*WHAT YOU SHOULD DO*
Find the lines of the data below that include "label". Report their number only.

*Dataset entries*
---*---

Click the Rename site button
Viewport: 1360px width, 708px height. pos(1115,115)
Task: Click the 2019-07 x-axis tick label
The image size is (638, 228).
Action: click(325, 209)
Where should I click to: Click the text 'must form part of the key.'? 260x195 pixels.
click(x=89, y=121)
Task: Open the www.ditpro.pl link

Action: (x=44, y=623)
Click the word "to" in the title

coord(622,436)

---*---

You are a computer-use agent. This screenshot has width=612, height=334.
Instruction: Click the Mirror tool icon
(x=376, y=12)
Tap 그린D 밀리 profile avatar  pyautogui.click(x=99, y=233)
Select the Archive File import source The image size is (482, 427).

---*---

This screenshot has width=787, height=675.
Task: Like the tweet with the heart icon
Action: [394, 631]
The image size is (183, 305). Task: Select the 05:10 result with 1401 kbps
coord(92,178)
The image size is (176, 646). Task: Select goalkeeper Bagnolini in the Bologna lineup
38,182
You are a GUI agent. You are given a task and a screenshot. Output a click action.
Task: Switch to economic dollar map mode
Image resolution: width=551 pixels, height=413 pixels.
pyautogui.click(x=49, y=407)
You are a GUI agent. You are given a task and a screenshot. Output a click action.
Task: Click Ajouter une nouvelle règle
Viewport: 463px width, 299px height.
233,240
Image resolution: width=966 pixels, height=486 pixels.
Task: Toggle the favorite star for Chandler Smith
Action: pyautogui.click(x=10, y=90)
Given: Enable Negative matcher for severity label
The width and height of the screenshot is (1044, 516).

---*---

*SOLUTION TO THIS TASK*
2